Jak czytam te wszystkie pierdy prolife, a nie sorry probirth, to aż mnie skręca. Wydaje mi się, że jestem osobą która toleruje zdania odmienne, ale to jest jakieś nieporozumienie.
Mam wrażenie, że w Polsce nie tylko jest ujemna wiedza na temat edukacji seksualnej, ale także podstawowa wiedza z biologii - baa nawet z przyrody!
Bóg tak chciał, genetyka to ściema, każdy ma prawo żyć nawet jeśli nie żyje. Kij z rodzicami, którzy na początku ciąży dowiadują się, że ich dziecko jest śmiertelnie chore, ale noś ciąże! A na każde pytanie o „dzidziusia” uśmiechaj się a w środku płoń z rozpaczy. Na każde pytanie o łóżeczko czy wózek odpowiadaj ze spokojem „nie nie ja wybieram trumnę”. LUDZIE!

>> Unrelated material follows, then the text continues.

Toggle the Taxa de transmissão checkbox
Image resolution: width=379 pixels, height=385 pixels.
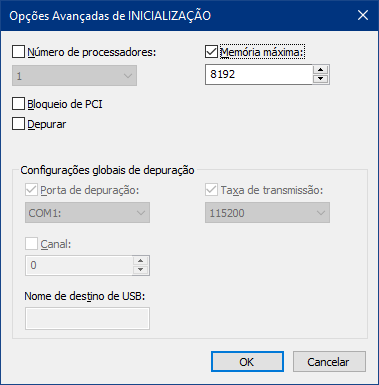(x=211, y=190)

Dla każdej osoby która dokonuje wyboru aborcja jest traumą - tak traumą a nie przyjemnością! Kiedy to w końcu zrozumiecie? Kto z uśmiechem na ustach przyjmuje wiadomość o tym, że dziecko jest chore? O SUPER USUNĘ! ZAWSZE O TYM MARZYŁAM. Taka wiadomość i taka decyzja wymaga ogromnej siły a daje tak samo wiele cierpienia jak poronienie. Zdziwione? Punkt widzenia zawsze zależy od punktu siedzenia. To nie jest przyjemność, to nie jest hobby. Ale mimo wszystko ulga.
Ulga bo skracamy cierpienie zarówno dziecka jak i rodziców. Bo cierpi już tylko serce.
Bezczaszkowce - Łe odrośnie!
Bezmózgowie - przeszczepimy!
Narządy na wierzchu- wsadzi się do środka!
Bez kończyn- doszyjemy!
Trisomie- nasz bóg wyleczy! Może.
Zdajecie sobie sprawę, że taka donoszona ciąża z wadliwym płodem, który „przeżyje” w cierpieniu minutę, godzinę, dzień, albo tydzień zabiera miejsce m.in. wcześniakom które mają szanse na długie i życie w zdrowiu? Zdajecie sobie sprawę, że to nie jest za życiem tylko za agonią?
Inną kwestią jest też to, że państwo polskie nie potrafi zadbać o żyjących zarówno chorych jak i zdrowych. Ba, (rząd) poza samym sobą nie potrafi zadbać o nikogo. A nie sorka, jeszcze dbamy o fanatyków wiary. Bo z wiarą jako wiarą to już nie ma nic wspólnego.
Chwała wszystkim rodzicom, którzy decydują się poświecić swoje życie choremu dziecku, naprawdę chwała. Ale to nie zmienia faktu, że nikt nie ma prawa zmuszać innych do tego samego. Ja to ja, ty to ty.
Jestem tolerancyjna, szanuje odmienne zdanie, poglądy ALE w zamian wymagam szacunku, albo chociaż dyskusji na poziomie z wymianą racjonalnych argumentów. Póki z waszych ust pada tylko morderstwo, bóg bogiem bogu i brak wiedzy podstawowej z anatomii/ biologii człowieka.